Computation and Experimentation as Equal Partners in a Modern Physics Lab Exercise

TL;DR

This paper presents an integrated physics lab approach where computational and experimental methods are combined as equal partners, enhancing students' understanding of the interplay between theory, computation, and experiment in modern physics.

Contribution

It introduces a novel lab design that unifies computational and experimental work, moving beyond traditional siloed approaches to better reflect real-world physics practice.

Findings

Students engage more deeply with theory, computation, and experiment.

The integrated labs improve understanding of physical models.

Potential for iterative learning through model refinement.

Abstract

Experience with experimental and computational work are important components of students' understanding of the practice of physics.

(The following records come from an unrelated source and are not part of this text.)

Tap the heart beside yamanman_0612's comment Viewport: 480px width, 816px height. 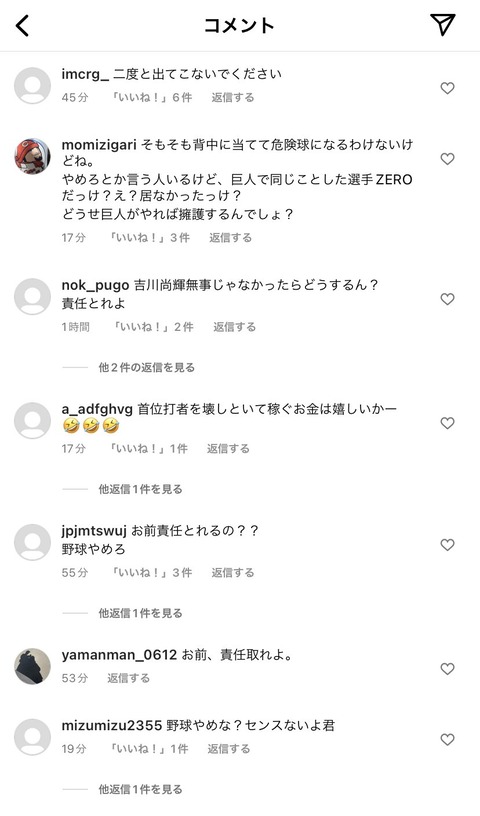pos(447,669)
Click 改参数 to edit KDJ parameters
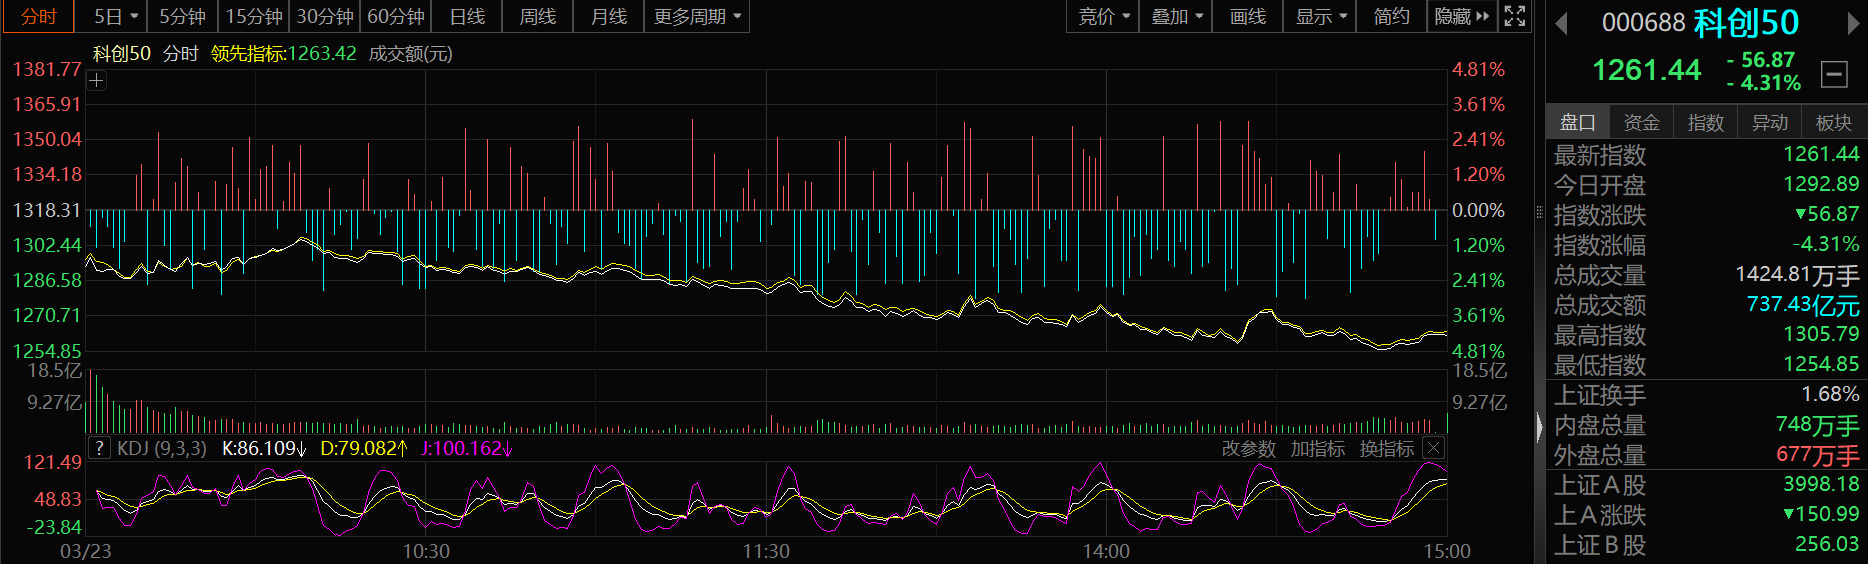The width and height of the screenshot is (1868, 564). (x=1248, y=449)
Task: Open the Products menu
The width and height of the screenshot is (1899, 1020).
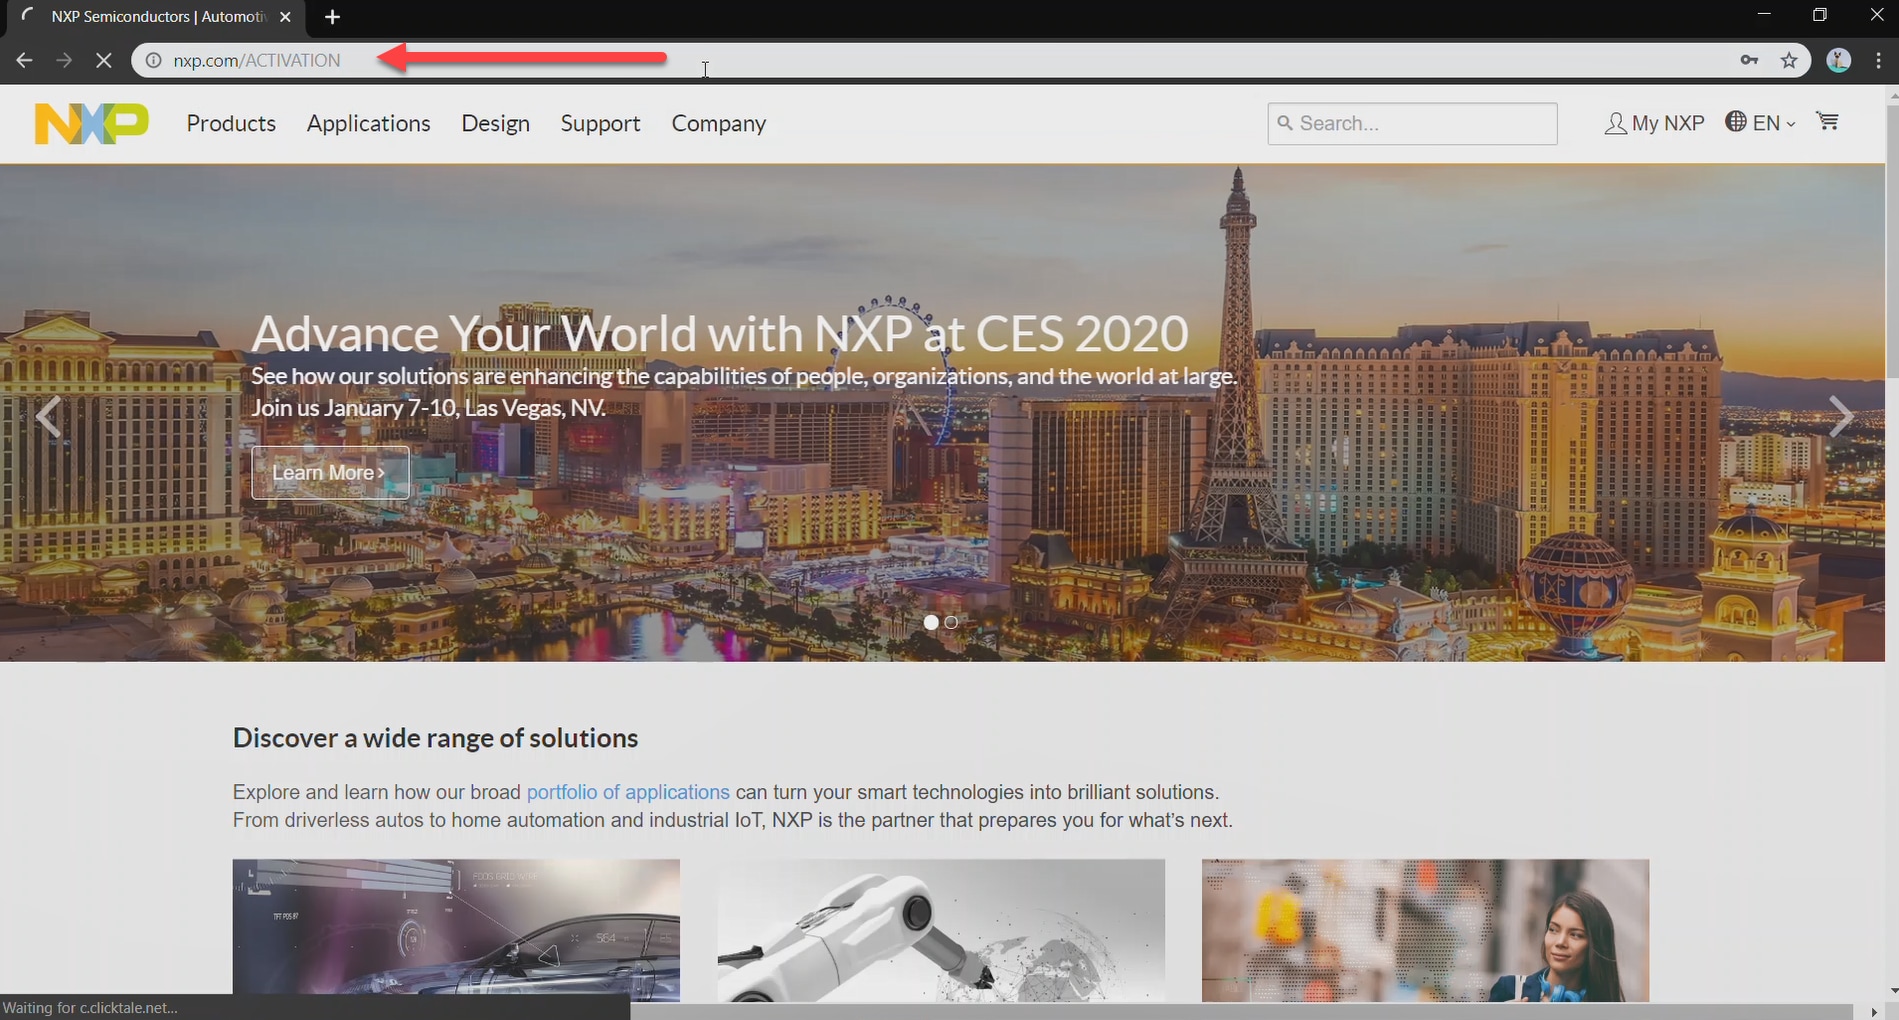Action: [231, 123]
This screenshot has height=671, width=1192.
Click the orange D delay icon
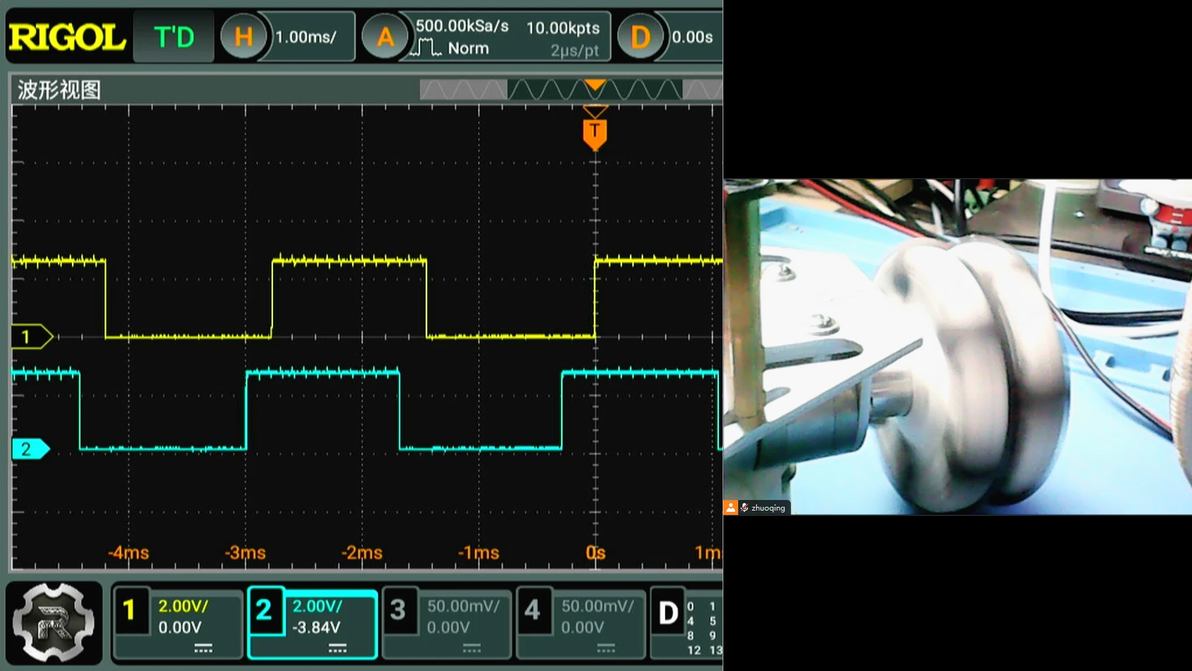[640, 38]
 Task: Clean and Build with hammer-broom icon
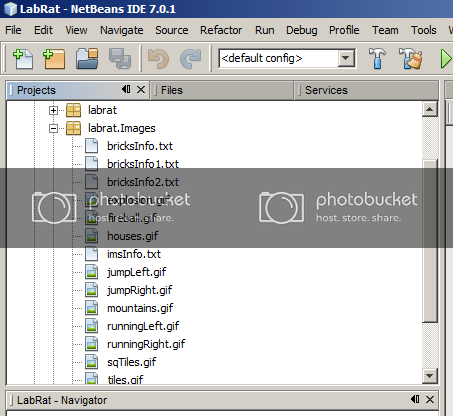coord(410,58)
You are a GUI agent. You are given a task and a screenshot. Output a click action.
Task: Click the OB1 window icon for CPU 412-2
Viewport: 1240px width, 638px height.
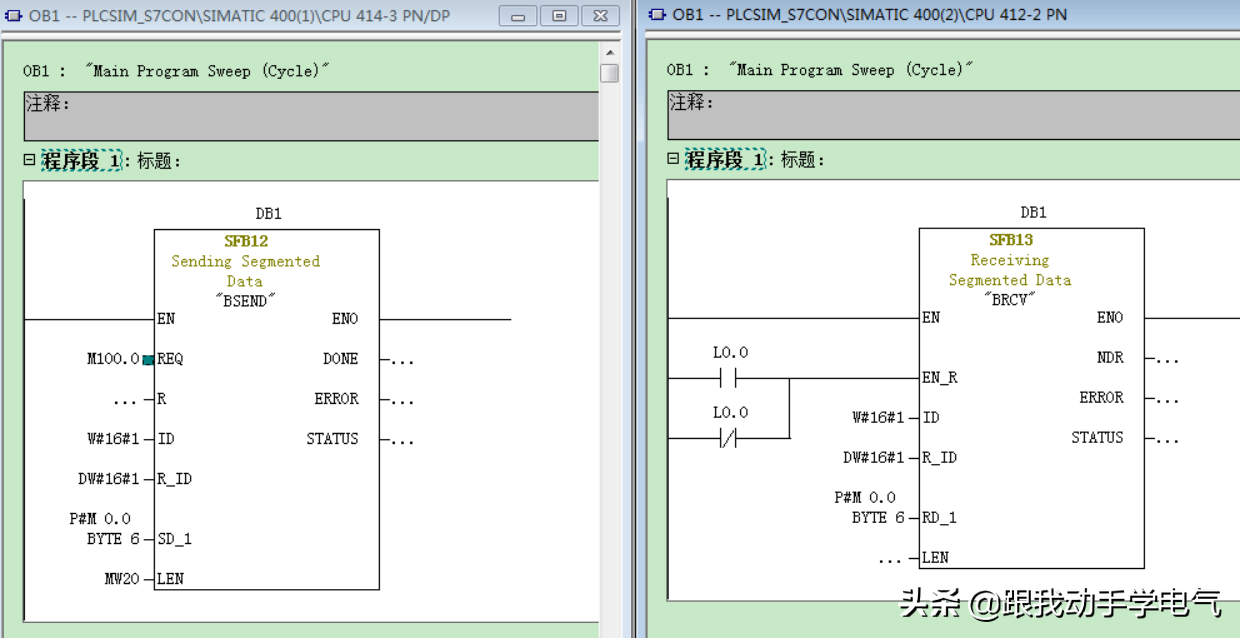657,15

Physics departments typically use specific experimental lab courses and computational lab courses to develop students' skills in these areas. However these siloed experiences do not accurately represent the nuanced interplay between the theory, computation, and experiment that occurs outside of the curricular setting when physicists are building and testing models of the physical world. To expose students to this interplay, we have integrated computational and experimental work as equal partners within two radioactivity labs that occur within our modern physics lab course - the decay of $^{137}{\rm Ba}$ and the simultaneous decay of two silver isotopes in pre-1965 quarters. We present both of these labs and potential extensions that allow students to iterate on their theoretical, computational and/or experimental models based on what they learn from their initial investigation.